- [DATA FOR THE TASK]:
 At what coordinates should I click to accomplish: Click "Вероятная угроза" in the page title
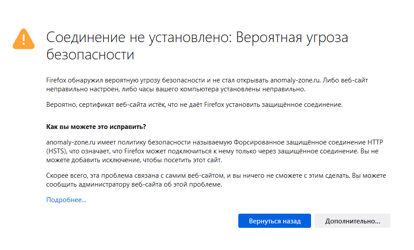(292, 37)
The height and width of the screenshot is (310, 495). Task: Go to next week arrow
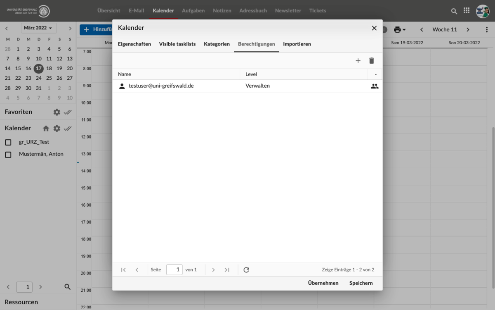pos(468,30)
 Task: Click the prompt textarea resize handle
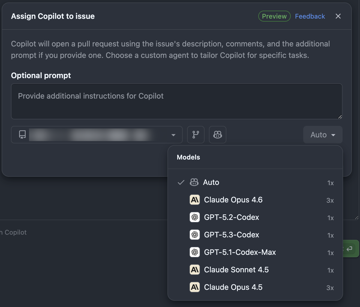pos(340,117)
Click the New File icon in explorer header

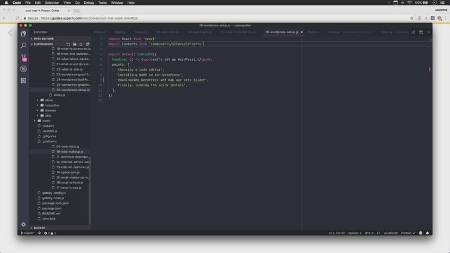pyautogui.click(x=67, y=44)
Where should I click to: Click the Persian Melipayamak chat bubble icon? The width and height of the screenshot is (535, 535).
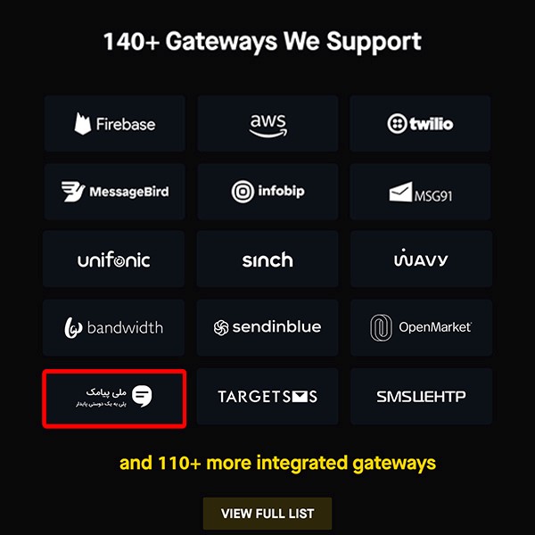pos(142,396)
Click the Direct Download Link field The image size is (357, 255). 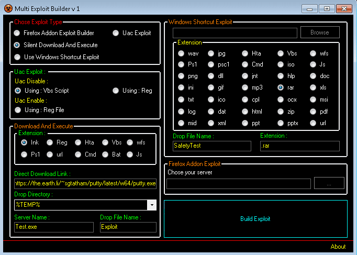[85, 183]
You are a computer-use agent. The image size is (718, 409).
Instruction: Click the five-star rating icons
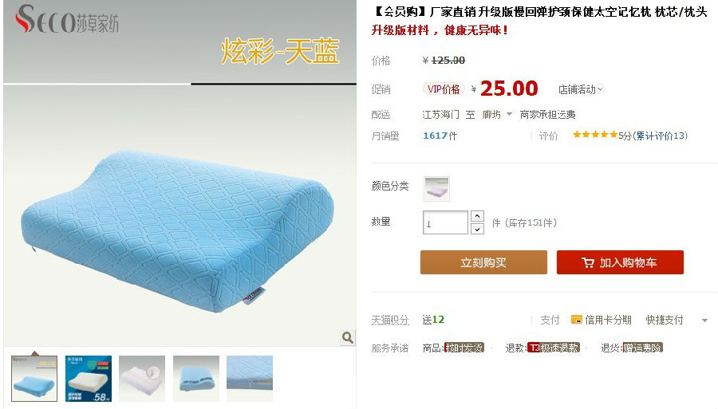click(x=595, y=135)
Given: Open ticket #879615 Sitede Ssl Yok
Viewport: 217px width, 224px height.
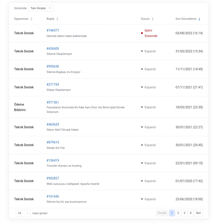Looking at the screenshot, I should [53, 142].
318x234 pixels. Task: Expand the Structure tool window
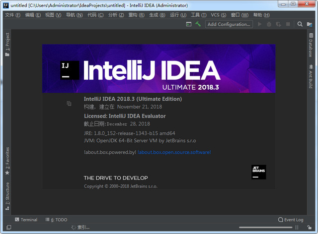[7, 193]
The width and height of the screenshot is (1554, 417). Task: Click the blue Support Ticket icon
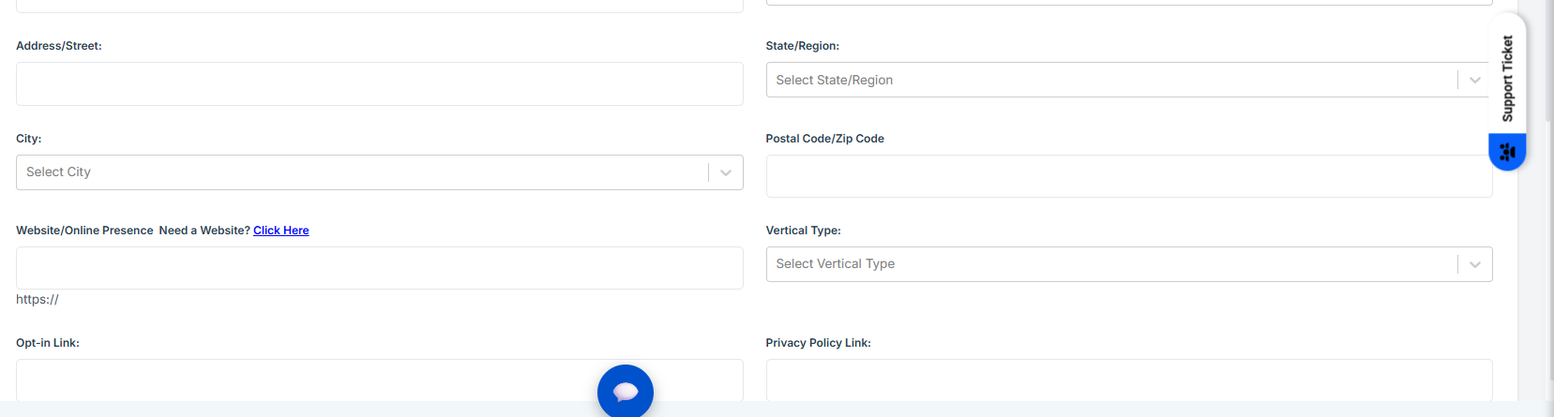click(x=1507, y=151)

- [EXERCISE OBJECTIVE]: Each line from the one containing "The width and height of the screenshot is (1554, 417)." through the last line of the data should be written out exactly. Skip the pictures, and add no other lines.

- [COMPLETED EXERCISE]:
The width and height of the screenshot is (1554, 417). Task: Click the blue Support Ticket icon
click(x=1507, y=151)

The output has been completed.